I read all sorts of material including: In Defense of Food, The End of Food, Supersize me, Food Revolution, The China Study, Hunger, Silent Spring, Omnivore’s Dilemma, Catching Fire, etc. I watched movies such as The Future of Food, The real dirt on Farmer John, Food Inc, and the GMO Trilogy. I attended meetings and volunteered with local organizations, and spent my Saturday mornings at the Farmer’s markets, buying up produce for later meals I would prepare vegan. I visited the Michigan State student organic farm, volunteered with Growing Hope, went to workshops on beekeeping and permaculture, and learned all I could about sustainable agriculture.

It was this underlying interest of mine that fuels many of my projects. While traveling in India last semester, however, I was introduced to different kind of lunch. A lunch which was not packed of left overs and cold cuts in the rushed morning before running out the door to catch the bus. Nor was this lunch made up of tater tots and greasy, cheesy pizzas, hamburgers, and pop. It was a hot lunch delivered to the school from a person’s home. A home cooked meal biked to the school or the workplace around lunchtime in a pail known in India as a “tiffin”.

I soon found out that in Mumbai, they have this system down to an art. Here, through the streets of the largest slum in all of Asia, 200,000 lunches are picked up from the homes of workers around the city, and delivered to them at work by a fleet of 5000 delivery men. This system is unbelievably efficient, for only 6 in every one million lunches goes astray. I was intrigued by the design of the pales themselves, the act of eating a hot, home made meal delivered at the lunch hour, and the feelings surrounding this tradition and the experience of lunch itself.
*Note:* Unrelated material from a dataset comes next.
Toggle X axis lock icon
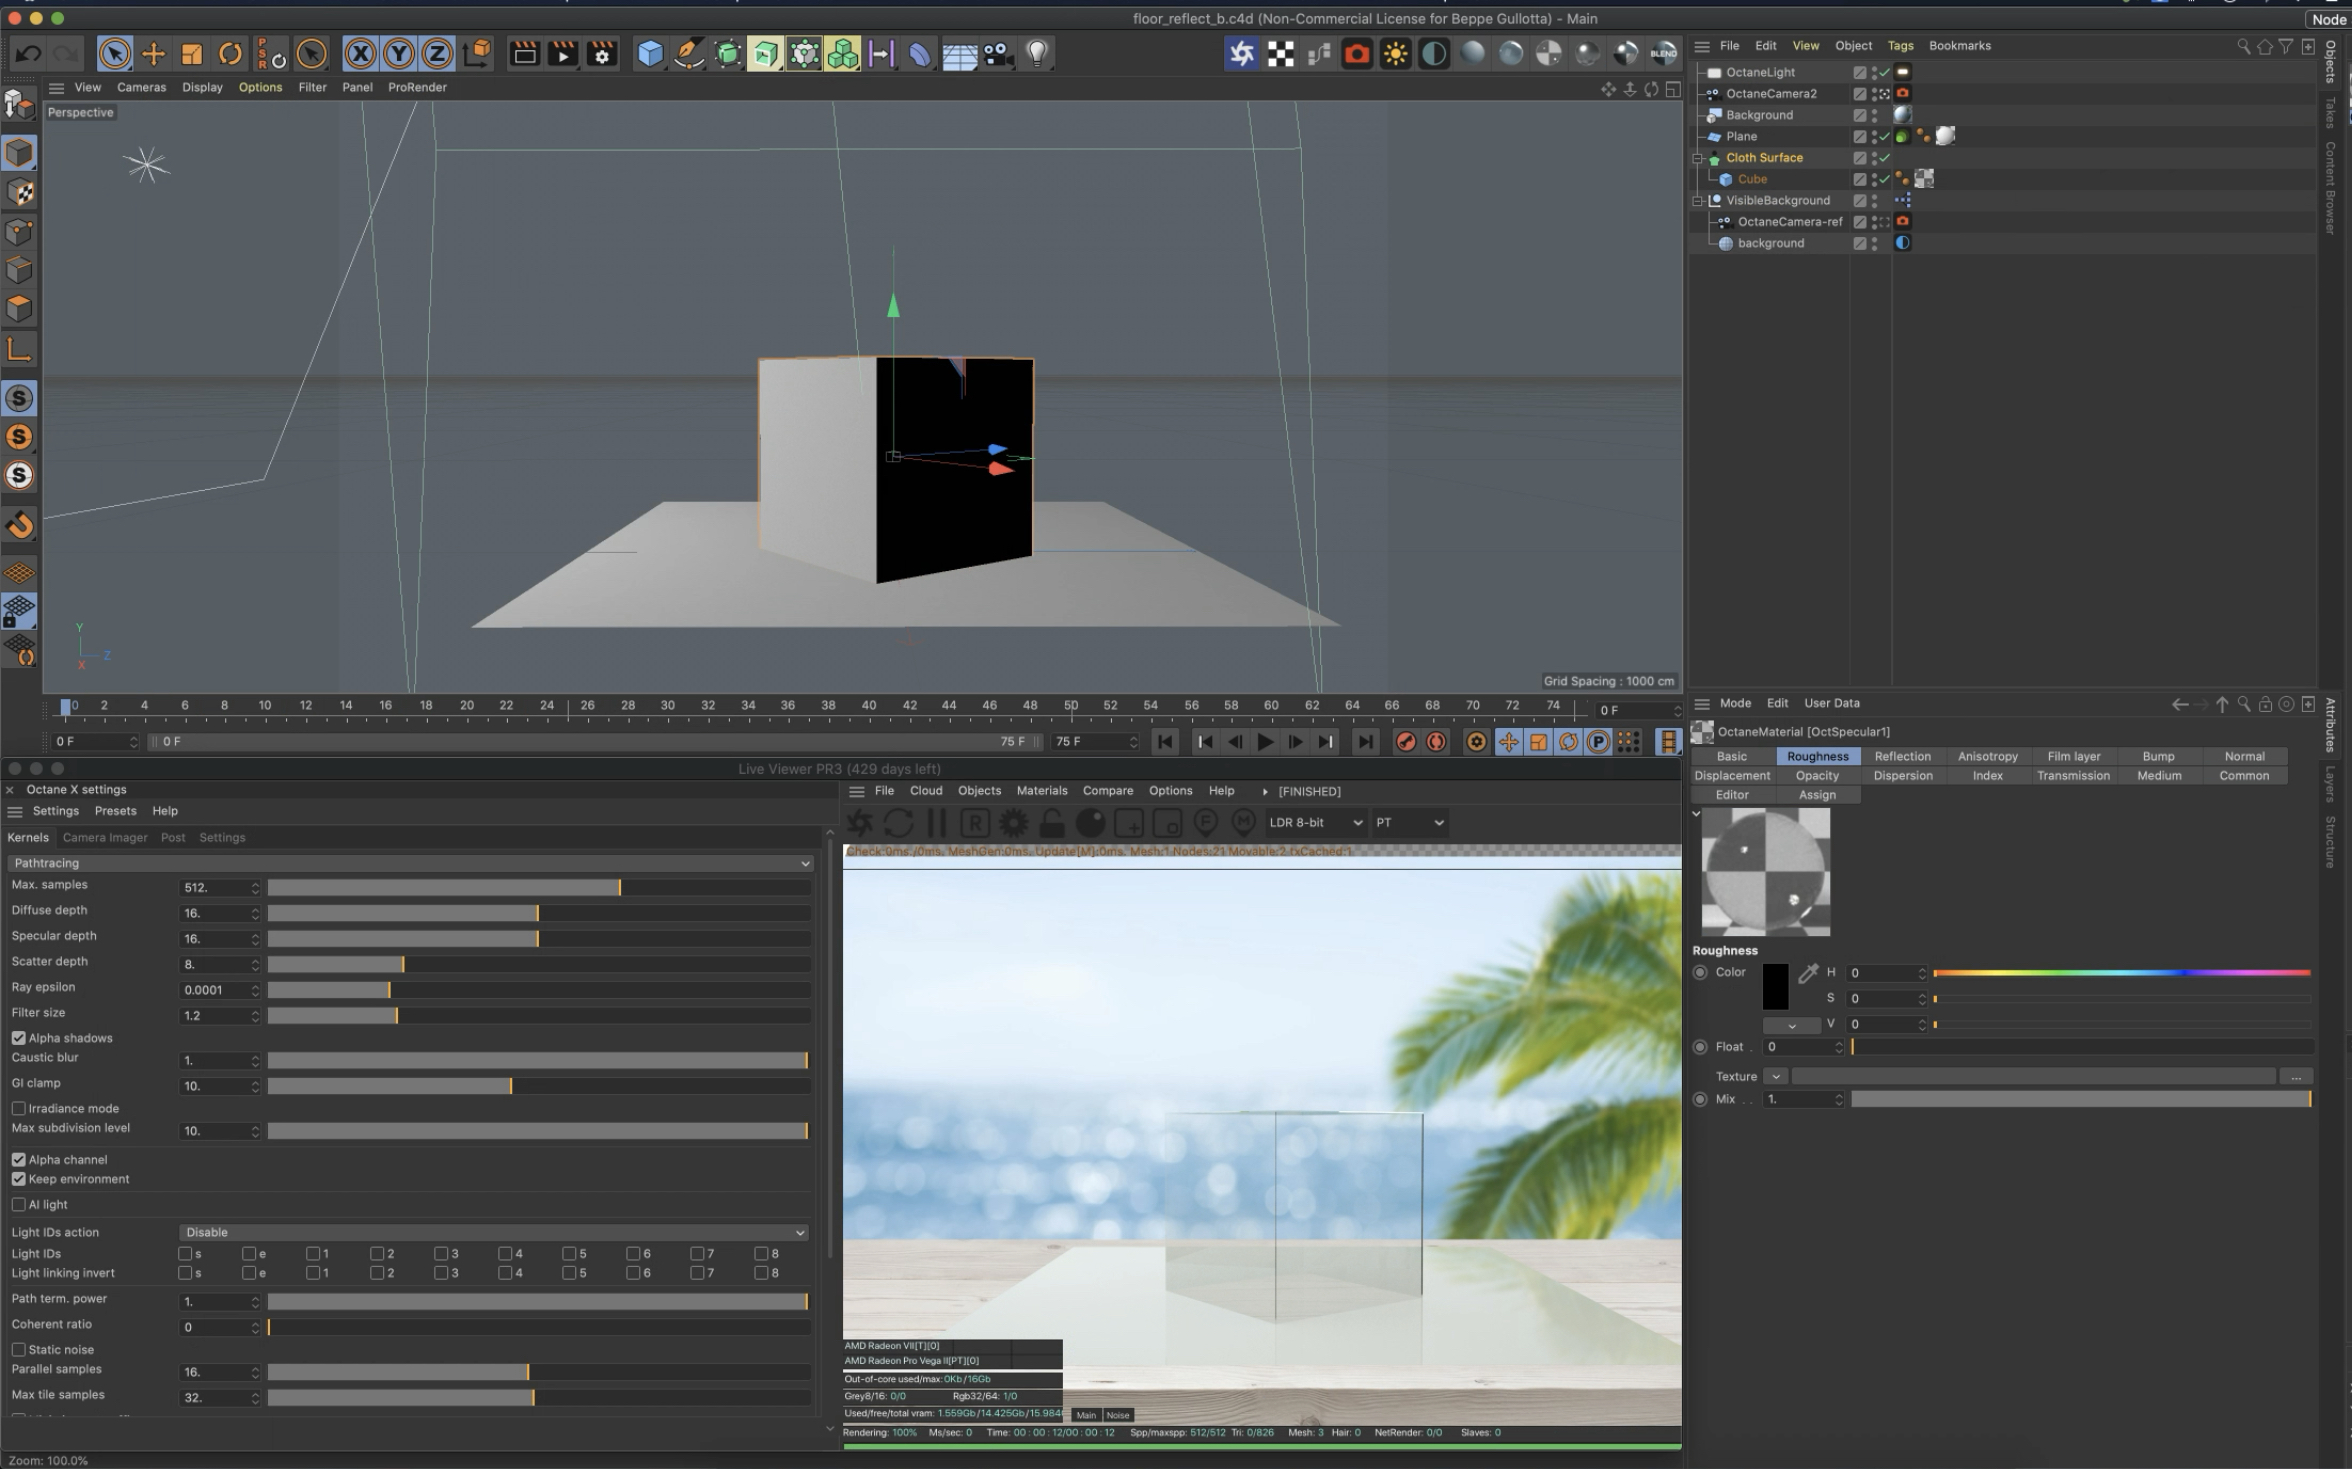Image resolution: width=2352 pixels, height=1469 pixels. point(360,54)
Upon returning to the country this summer, I spent a month in the Upper Penninsula at Dancing Crane Farm. Here I lived and worked, learning about organic farming by becoming an organic farmer. Walking out to the fields each morning, barefoot, empty laundry basket in hand, warning the weeds of their treacherous future, I learned about food by growing it.

The combination of these two experiences formed the ideas which would become my IP project.